Gib bitte alle folgenden Einträge Zeile für Zeile unverändert wieder. Lass die Bilder dabei weg.

**BEREITGESTELLTES MATERIAL**:

<<<<

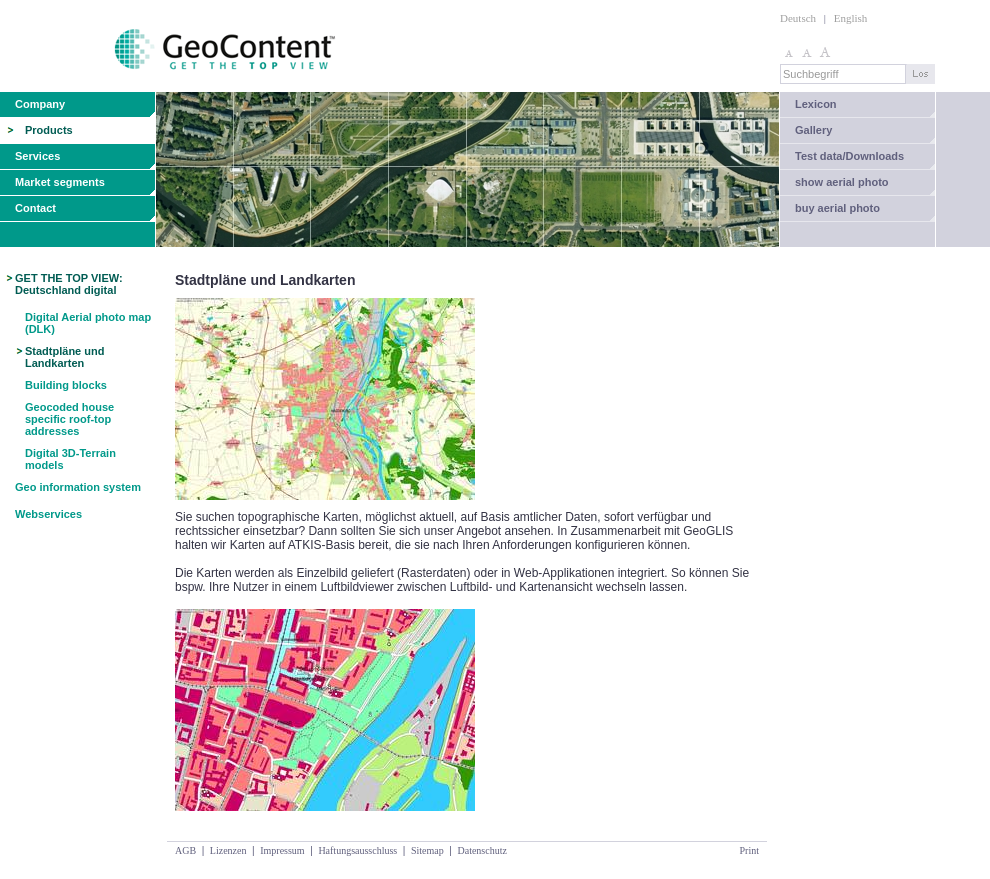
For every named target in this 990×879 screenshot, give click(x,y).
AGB (185, 850)
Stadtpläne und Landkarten (64, 357)
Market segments (60, 182)
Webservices (48, 514)
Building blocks (66, 385)
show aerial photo (842, 182)
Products (49, 130)
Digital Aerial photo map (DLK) (88, 323)
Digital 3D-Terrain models (70, 459)
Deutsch (798, 18)
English (851, 18)
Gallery (813, 130)
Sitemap (427, 850)
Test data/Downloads (849, 156)
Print (749, 850)
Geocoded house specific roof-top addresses (69, 419)
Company (40, 104)
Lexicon (816, 104)
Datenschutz (481, 850)
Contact (35, 208)
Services (37, 156)
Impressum (282, 850)
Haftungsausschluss (357, 850)
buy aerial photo (837, 208)
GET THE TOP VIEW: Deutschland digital (69, 284)
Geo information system (78, 487)
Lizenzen (228, 850)
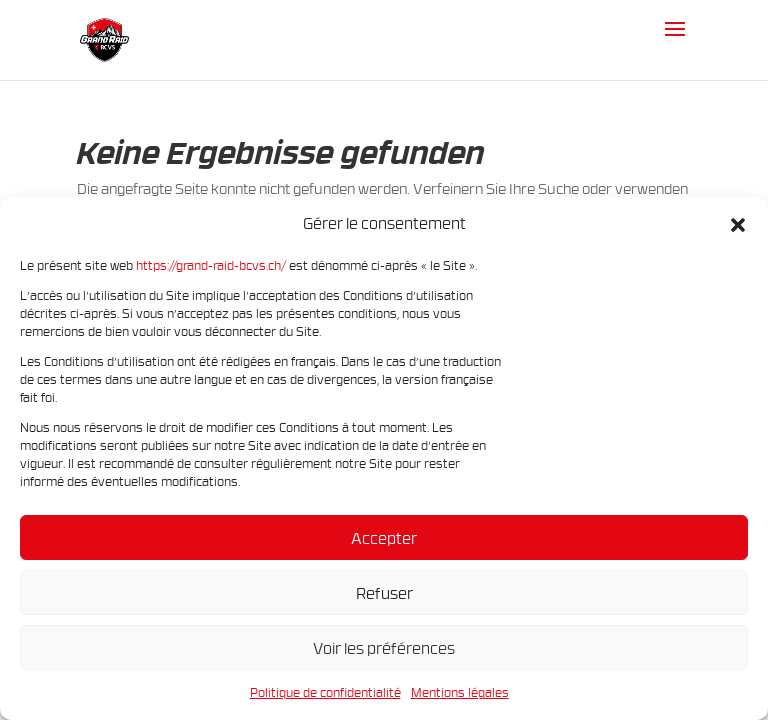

>>>>

**VOLLSTÄNDIGE ANTWORT**:
For every named target in this 990×879 screenshot, give click(x,y).
AGB (185, 850)
Stadtpläne und Landkarten (64, 357)
Market segments (60, 182)
Webservices (48, 514)
Building blocks (66, 385)
show aerial photo (842, 182)
Products (49, 130)
Digital Aerial photo map (DLK) (88, 323)
Digital 3D-Terrain models (70, 459)
Deutsch (798, 18)
English (851, 18)
Gallery (813, 130)
Sitemap (427, 850)
Test data/Downloads (849, 156)
Print (749, 850)
Geocoded house specific roof-top addresses (69, 419)
Company (40, 104)
Lexicon (816, 104)
Datenschutz (481, 850)
Contact (35, 208)
Services (37, 156)
Impressum (282, 850)
Haftungsausschluss (357, 850)
buy aerial photo (837, 208)
GET THE TOP VIEW: Deutschland digital (69, 284)
Geo information system (78, 487)
Lizenzen (228, 850)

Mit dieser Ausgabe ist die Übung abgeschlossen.